Revisiting chemoresistance in ovarian cancer: Mechanism, biomarkers, and precision medicine

Abstract

Among the gynecological cancers, ovarian cancer is the most lethal. Its therapeutic options include a combination of chemotherapy with platinum-based compounds and cytoreductive surgery. Most ovarian cancer patients exhibit an initial response to platinum-based therapy, however, platinum resistance has led to up to 80% of this responsive cohort becoming refractory. Ovarian cancer recurrence and drug resistance to current chemotherapeutic options is a global challenge. Chemo-resistance is a complex phenomenon that involves multiple genes and signal transduction pathways. Therefore, it is important to elucidate on the underlying molecular mechanisms involved in chemo-resistance. This inform decisions regarding therapeutic management and help in the identification of novel and effective drug targets. Studies have documented the individual biomarkers of platinum-resistance in ovarian cancer that are potential therapeutic targets. This review summarizes the molecular mechanisms of platinum resistance in ovarian cancer, novel drug targets, and clinical outcomes.

Keywords: Clinical outcomes; Mechanisms; Molecular biomarkers; Ovarian cancer; Platinum resistance.

Figure 1

Single stranded DNA breaks (ssDNA) can be repaired by PARP pathway. PARP inhibitor (PARPi) treatment restrain PARP repairing ssDNA and lead to double-stranded DNA (dsDNA) breaks which then undergo homologous recombination (HR). When coming to DNA repair via HR pathway, BRCA mutated cells are unable to undergo and lead to cell death.
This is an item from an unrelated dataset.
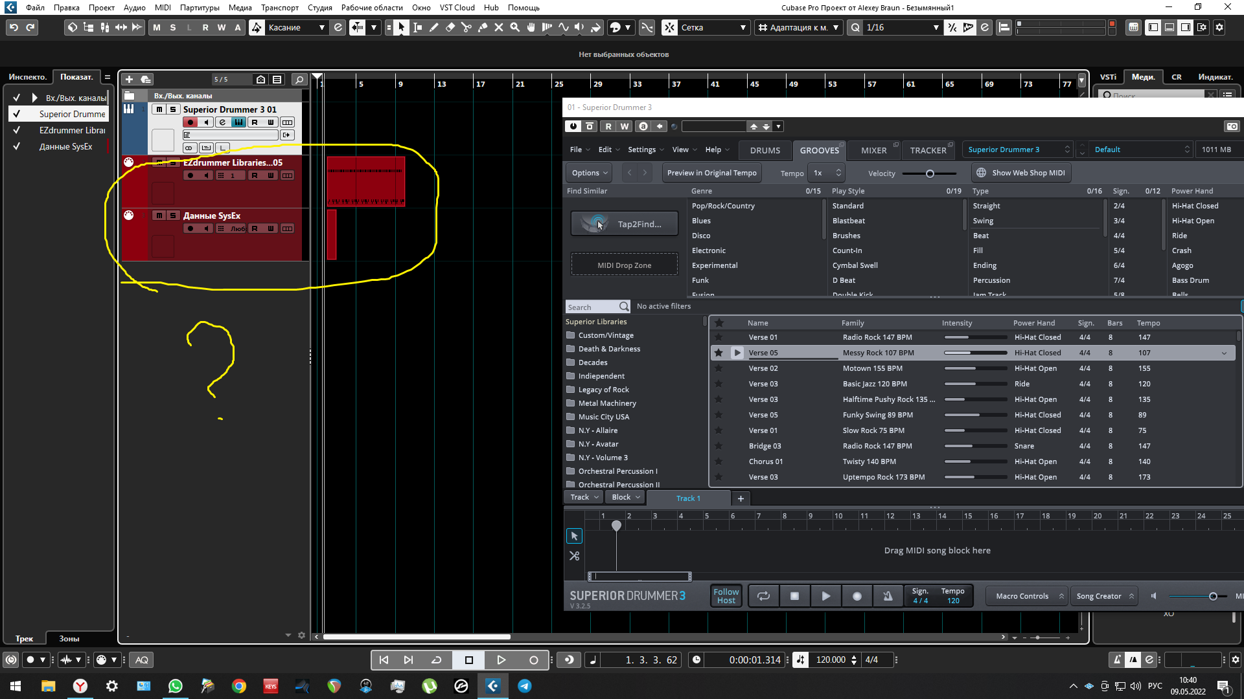The image size is (1244, 699).
Task: Expand the Options dropdown in Grooves
Action: 589,173
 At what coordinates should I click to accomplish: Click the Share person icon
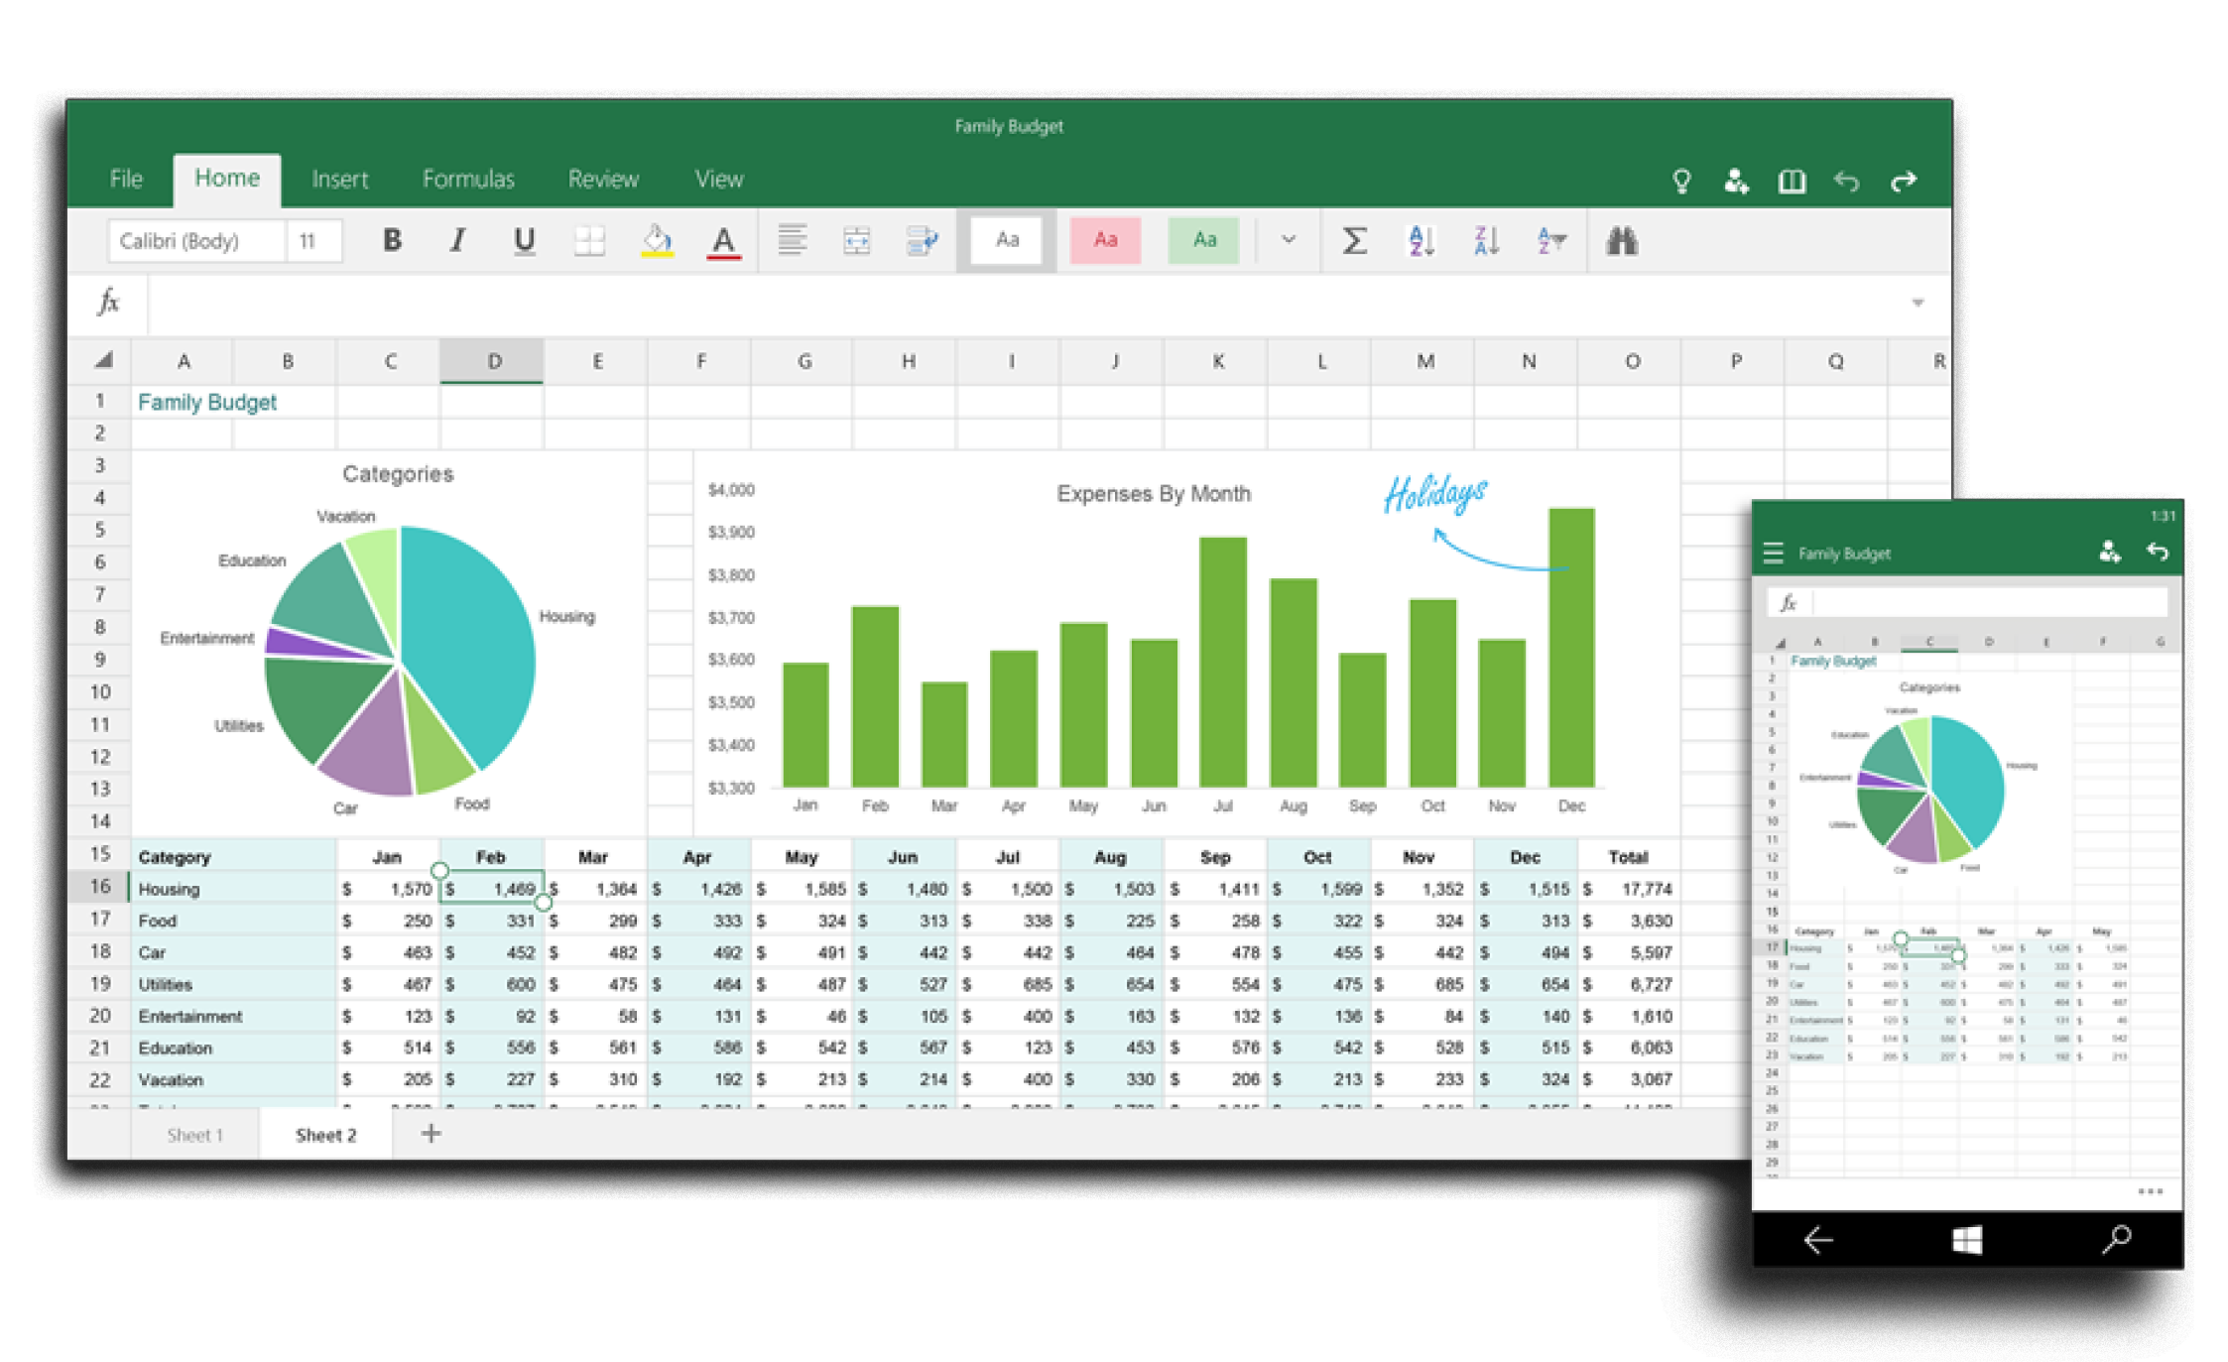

Both PARP inhibition and BRCA mutation are needed for cell death. In case of defects of both HR and NHEJ, inhibition of PARP restrains activation of alternative NHEJ (Alt-EJ) which contributes to dsDNA repairment when NHEJ components are missing. With the formation of PARP-DNA complexes PARP trapping may occur restraining DNA replication and transcription. But PARP inhibitors' trapping ability varies significantly.